The Angaran Chronicles: The Ritual - BAD Agar (best books to read for success .TXT) 📗
- Author: BAD Agar
Book online «The Angaran Chronicles: The Ritual - BAD Agar (best books to read for success .TXT) 📗». Author BAD Agar
A scream erupted from Sillette. 'Don't...be...stupid.'
She lost her words into pain soaked writhing and shrieking.
'This is like nothing...ever. Ever. Seen. She can't, do anything and...I know...I...she won't.'
'H-how?'
'It...doesn't matter-'
She screamed again as her feet finally disappeared and it continued up her legs. 'Please, Alathis. You can't...imagine...agony. You have to...put me down."
'I can't do that. You're not a dog.'
'You have to. Please...hurry, I can't stand it.'
Alathis looked down at his sword, clenching his fists and teeth.
The screams had now ascended into something indescribable. They must've been from the others who were going through the same hell as Silette, how she could keep from screaming as much as them was beyond Alathis. His admiration for her somehow grew even more.
He fell to his knees beside her. 'You have to hold on, Silette. We can get-'
'No,' she said and clutched his collar, pulling him, so they were face to face. 'No one can save...'
Her words disappeared into gasps that hissed through her brilliant teeth.
'Not even king...Harlen himself. This is new, like nothing...we've...seen. No one can save me...no one...but you. Please...do this for me.'
Alathis' tears dropped onto her face and then the words he'd wanted to tell her for years burst from his lips. 'I love you, Silette.'
Despite all her agony, she smiled. 'I know you...do.'
Then she pulled him into a kiss, Alathis' first kiss. Her lips were softer, warmer than he could've ever imagined, like the softest, lushest marshmallows in existence. It sent a new, incredible warmth flooding into him and new strength, but also a stinging, longing pain when he realised it'd never happen again.
He pulled away and stood. Retrieved his sword and rose it, tip aimed at her heart.
'First, promise, Alathis,' she gasped. 'Promise...you'll go...the Ritual.'
'Why?' he said. 'Why do you care so much?'
'B-because, you'll be a great Hunter. I know you'll...live. Be one, one in...five.'
'I-I promise, I will, Silette. I swear it.'
'I-I'm sorry,' said Silette. 'You have to do...this. But if you can...do this, you can do anything.'
'I'm sorry, Silette.' He meant it in two ways. He was sorry he hadn't confessed his feelings sooner. He was sorry he couldn't do this earlier.
Then he plunged his sword through her heart.
Alathis collapsed and curled against the wall then fell into a hideous, shuddering, weeping, hyperventilating madness. His gasps echoed through the featureless corridor, and sometimes sporadic moans and whines would breakthrough. His chest throbbed with agony. Agony which crashed through him like a tsunami.

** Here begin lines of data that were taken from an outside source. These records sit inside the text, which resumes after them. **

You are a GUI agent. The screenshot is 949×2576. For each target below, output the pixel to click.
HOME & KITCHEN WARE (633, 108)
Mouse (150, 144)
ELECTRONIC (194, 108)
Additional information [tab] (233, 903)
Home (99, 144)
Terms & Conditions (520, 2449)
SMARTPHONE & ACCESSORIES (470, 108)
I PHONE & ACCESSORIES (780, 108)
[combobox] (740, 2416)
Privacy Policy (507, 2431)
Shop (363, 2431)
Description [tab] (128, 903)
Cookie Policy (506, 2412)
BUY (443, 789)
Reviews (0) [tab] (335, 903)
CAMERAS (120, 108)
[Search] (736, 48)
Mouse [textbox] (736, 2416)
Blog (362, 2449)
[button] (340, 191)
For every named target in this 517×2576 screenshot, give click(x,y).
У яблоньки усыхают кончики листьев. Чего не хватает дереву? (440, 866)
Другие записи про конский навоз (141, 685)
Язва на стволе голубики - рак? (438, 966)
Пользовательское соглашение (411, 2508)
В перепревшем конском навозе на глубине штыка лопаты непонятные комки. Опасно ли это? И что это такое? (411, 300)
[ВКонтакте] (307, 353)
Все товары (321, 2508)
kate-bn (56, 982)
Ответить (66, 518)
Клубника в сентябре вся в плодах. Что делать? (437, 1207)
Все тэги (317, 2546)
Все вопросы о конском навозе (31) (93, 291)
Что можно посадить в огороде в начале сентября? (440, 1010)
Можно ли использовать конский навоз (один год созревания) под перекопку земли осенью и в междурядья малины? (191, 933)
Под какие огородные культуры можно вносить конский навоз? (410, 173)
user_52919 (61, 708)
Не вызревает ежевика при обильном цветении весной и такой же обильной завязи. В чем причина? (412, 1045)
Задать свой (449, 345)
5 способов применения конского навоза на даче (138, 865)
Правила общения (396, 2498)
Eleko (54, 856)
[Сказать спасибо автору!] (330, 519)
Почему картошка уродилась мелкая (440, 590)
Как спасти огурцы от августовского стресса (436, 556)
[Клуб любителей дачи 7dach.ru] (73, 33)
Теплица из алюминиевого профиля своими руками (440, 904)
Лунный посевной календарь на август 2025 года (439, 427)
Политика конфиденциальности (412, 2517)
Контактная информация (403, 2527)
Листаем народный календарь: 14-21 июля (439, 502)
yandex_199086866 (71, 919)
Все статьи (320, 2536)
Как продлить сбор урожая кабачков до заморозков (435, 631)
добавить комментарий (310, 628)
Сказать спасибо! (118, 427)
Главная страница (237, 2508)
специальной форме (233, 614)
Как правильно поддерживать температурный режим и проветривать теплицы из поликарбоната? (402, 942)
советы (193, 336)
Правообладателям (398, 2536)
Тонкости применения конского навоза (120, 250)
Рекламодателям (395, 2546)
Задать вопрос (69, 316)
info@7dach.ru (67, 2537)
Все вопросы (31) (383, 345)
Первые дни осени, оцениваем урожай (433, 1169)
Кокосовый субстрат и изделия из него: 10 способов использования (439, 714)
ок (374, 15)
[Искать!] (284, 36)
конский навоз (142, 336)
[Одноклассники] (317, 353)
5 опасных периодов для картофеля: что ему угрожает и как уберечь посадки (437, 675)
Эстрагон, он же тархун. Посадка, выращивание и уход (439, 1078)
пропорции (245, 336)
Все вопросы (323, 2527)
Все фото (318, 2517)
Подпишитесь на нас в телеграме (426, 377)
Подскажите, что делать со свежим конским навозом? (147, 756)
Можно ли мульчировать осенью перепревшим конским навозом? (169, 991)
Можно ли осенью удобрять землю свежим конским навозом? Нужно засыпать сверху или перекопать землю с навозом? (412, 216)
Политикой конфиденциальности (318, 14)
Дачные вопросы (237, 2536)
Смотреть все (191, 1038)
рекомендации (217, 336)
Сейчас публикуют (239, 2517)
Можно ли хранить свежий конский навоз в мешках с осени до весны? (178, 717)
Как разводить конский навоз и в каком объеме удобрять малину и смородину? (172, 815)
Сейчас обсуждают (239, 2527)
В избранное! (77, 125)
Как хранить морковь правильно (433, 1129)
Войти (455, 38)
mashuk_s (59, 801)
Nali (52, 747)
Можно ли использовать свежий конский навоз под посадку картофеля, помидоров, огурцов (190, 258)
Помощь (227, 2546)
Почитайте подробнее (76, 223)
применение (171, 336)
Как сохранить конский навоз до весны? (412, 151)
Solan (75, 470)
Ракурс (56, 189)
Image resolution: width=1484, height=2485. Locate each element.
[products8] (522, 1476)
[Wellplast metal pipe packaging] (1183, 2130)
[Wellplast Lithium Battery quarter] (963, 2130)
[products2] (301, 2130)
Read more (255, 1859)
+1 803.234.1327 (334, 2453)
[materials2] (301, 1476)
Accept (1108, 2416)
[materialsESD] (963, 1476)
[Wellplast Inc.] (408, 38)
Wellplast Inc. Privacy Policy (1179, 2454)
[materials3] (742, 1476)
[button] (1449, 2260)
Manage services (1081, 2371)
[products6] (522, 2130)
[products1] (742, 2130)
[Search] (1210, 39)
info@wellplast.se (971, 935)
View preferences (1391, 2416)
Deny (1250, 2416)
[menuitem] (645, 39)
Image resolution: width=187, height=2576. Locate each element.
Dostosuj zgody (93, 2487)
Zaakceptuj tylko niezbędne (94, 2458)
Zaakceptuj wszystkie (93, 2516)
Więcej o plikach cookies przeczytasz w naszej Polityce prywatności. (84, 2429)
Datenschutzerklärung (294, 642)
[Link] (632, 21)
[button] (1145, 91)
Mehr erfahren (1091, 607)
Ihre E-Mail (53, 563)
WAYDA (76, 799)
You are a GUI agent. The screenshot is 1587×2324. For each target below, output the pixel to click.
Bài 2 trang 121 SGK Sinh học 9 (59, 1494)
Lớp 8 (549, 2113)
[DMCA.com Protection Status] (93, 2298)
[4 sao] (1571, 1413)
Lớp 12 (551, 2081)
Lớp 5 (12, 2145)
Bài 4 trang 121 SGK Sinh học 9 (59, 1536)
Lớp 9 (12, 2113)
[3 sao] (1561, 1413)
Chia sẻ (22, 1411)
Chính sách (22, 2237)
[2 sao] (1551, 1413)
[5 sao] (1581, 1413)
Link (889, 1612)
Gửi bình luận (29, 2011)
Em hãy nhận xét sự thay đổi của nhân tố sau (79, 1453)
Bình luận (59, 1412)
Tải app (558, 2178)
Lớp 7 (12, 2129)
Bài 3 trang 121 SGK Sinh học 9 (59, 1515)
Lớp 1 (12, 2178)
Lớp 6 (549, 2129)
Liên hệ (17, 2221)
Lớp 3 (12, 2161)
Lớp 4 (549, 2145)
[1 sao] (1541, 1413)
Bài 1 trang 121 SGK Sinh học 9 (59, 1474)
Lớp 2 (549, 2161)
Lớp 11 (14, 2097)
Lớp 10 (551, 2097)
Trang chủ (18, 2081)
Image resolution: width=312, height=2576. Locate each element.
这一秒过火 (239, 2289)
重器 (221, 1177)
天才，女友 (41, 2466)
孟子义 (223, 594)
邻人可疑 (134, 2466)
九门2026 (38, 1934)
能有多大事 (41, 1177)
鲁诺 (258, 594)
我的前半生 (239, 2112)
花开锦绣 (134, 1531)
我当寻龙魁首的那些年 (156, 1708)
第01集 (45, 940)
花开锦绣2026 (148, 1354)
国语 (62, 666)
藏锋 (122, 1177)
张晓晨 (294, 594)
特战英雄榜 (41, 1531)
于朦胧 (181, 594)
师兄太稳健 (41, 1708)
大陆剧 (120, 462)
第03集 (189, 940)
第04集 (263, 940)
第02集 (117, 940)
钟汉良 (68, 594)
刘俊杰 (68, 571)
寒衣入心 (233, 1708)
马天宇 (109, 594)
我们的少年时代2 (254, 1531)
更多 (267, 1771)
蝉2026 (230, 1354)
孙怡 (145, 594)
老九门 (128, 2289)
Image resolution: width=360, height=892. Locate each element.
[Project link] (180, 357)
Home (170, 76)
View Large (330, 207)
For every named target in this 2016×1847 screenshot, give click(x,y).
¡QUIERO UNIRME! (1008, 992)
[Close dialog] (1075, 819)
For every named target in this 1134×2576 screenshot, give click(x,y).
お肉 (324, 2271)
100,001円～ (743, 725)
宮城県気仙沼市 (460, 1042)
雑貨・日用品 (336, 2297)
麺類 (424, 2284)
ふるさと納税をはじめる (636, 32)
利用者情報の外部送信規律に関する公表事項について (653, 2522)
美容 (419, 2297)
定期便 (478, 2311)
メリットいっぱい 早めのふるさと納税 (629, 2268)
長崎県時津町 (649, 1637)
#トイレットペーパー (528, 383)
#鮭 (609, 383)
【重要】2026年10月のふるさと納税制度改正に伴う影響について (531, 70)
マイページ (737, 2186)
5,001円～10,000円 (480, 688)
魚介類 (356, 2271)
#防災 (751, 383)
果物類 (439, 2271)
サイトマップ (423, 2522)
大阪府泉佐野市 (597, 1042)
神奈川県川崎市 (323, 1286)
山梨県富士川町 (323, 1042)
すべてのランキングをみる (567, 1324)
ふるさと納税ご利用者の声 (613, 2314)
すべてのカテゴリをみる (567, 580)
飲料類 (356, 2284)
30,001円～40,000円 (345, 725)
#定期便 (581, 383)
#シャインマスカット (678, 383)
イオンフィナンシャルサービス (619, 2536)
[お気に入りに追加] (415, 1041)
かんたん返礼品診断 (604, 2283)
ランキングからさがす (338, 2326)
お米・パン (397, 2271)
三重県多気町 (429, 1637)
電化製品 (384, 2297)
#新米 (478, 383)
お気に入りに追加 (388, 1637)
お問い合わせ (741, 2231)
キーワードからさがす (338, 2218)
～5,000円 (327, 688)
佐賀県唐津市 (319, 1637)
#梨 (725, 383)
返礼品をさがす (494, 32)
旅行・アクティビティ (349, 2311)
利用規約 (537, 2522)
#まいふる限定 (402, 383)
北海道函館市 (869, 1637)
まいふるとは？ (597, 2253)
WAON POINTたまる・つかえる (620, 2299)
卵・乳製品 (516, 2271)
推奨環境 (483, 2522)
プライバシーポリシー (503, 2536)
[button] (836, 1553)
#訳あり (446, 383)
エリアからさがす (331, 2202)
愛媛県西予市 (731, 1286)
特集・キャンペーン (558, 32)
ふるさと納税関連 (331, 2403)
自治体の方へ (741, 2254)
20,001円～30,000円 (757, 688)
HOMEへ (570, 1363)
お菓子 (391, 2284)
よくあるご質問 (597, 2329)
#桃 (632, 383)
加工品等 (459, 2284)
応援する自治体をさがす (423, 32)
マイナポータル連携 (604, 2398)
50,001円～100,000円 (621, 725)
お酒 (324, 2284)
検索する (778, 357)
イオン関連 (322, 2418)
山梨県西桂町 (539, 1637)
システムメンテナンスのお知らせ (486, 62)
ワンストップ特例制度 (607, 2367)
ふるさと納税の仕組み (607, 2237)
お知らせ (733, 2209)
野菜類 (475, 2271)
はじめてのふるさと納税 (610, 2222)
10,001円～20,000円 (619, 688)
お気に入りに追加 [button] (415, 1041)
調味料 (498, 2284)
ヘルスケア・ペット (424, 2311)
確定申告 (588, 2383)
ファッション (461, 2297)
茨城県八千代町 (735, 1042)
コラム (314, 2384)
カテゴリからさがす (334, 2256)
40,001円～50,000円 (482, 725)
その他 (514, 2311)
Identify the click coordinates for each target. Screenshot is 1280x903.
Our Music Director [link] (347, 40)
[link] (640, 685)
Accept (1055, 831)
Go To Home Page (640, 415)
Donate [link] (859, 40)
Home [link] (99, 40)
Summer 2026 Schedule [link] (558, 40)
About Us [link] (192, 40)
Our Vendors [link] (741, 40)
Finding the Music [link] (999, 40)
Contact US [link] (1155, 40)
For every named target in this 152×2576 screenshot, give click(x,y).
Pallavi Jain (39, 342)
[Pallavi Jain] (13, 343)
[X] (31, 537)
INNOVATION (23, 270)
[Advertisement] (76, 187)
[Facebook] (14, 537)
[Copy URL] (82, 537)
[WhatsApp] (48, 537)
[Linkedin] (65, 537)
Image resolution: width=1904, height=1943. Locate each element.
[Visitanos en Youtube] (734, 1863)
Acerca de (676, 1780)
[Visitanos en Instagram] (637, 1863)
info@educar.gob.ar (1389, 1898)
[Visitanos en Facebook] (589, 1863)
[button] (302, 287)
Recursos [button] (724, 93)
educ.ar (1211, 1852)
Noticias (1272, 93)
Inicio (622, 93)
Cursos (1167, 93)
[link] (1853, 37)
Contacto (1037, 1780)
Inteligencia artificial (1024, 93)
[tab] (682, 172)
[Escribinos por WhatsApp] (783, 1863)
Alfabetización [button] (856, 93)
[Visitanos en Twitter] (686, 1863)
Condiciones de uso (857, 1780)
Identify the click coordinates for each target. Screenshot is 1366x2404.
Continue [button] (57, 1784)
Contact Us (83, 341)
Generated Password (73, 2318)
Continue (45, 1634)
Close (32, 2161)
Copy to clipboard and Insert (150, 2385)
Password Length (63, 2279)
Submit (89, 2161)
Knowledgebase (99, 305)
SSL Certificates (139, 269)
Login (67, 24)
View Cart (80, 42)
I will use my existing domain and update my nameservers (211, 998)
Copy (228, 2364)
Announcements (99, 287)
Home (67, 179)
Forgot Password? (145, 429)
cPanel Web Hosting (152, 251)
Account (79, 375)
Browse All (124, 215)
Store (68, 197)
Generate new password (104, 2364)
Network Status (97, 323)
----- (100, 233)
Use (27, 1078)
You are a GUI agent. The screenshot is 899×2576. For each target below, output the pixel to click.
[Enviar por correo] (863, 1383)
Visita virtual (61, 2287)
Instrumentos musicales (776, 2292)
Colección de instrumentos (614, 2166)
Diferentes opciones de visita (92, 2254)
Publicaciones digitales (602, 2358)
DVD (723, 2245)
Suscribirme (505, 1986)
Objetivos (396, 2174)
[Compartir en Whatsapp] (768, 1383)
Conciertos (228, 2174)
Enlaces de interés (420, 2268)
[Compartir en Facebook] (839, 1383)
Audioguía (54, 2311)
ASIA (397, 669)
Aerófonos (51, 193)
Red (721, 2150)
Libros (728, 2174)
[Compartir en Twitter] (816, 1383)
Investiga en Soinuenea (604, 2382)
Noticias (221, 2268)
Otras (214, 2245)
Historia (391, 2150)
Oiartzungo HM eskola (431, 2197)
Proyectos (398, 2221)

For what felt like hours, he couldn't move, couldn't think.
Chapter 6: An Eldritch Revelation
The memory broke apart, and Alathis found himself back in the sparring room, facing his reflection in the large mirror on the western wall. He couldn't remember turning to face it.
Tears still accosted his face. Tears he wiped away with a sleeve, but they only abated for a second.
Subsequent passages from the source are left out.